4. How do I claim the tax credit?

Participating in the tax credit program is easy. You claim the tax credit on your federal income tax return. Specifically, home buyers should complete IRS Form 5405 to determine their tax credit amount, and then claim this amount on Line 69 of their 1040 income tax return. No other applications or forms are required, and no pre-approval is necessary. However, you will want to be sure that you qualify for the credit under the income limits and first-time home buyer tests. Note that you cannot claim the credit on Form 5405 for an intended purchase for some future date; it must be a completed purchase.
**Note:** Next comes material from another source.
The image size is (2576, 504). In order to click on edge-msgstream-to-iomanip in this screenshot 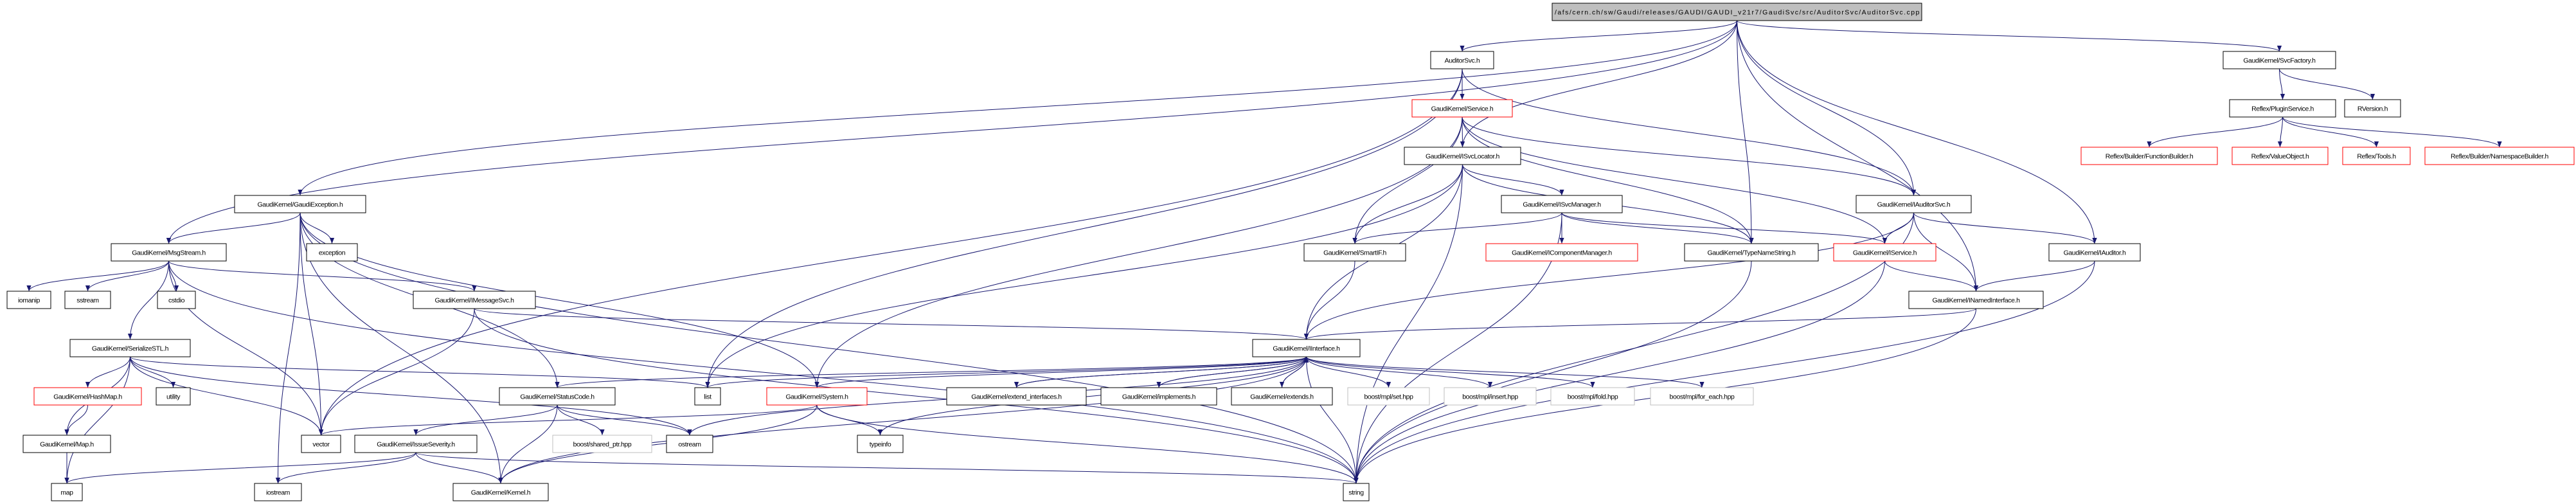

5. If I am not a U.S. Citizen, can I still claim the tax credit?

Maybe. Anyone who is not a nonresident alien (as defined by the IRS), who has not owned a principal residence in the previous three years and who meets the income limits test may claim the tax credit for a qualified home purchase. The IRS provides a definition of “nonresident alien” in IRS Publication 519.

Should you have any other questions, the official Federal Housing Tax Credit site provides all the information that you should need to take advantage of this outstanding program. Best of luck!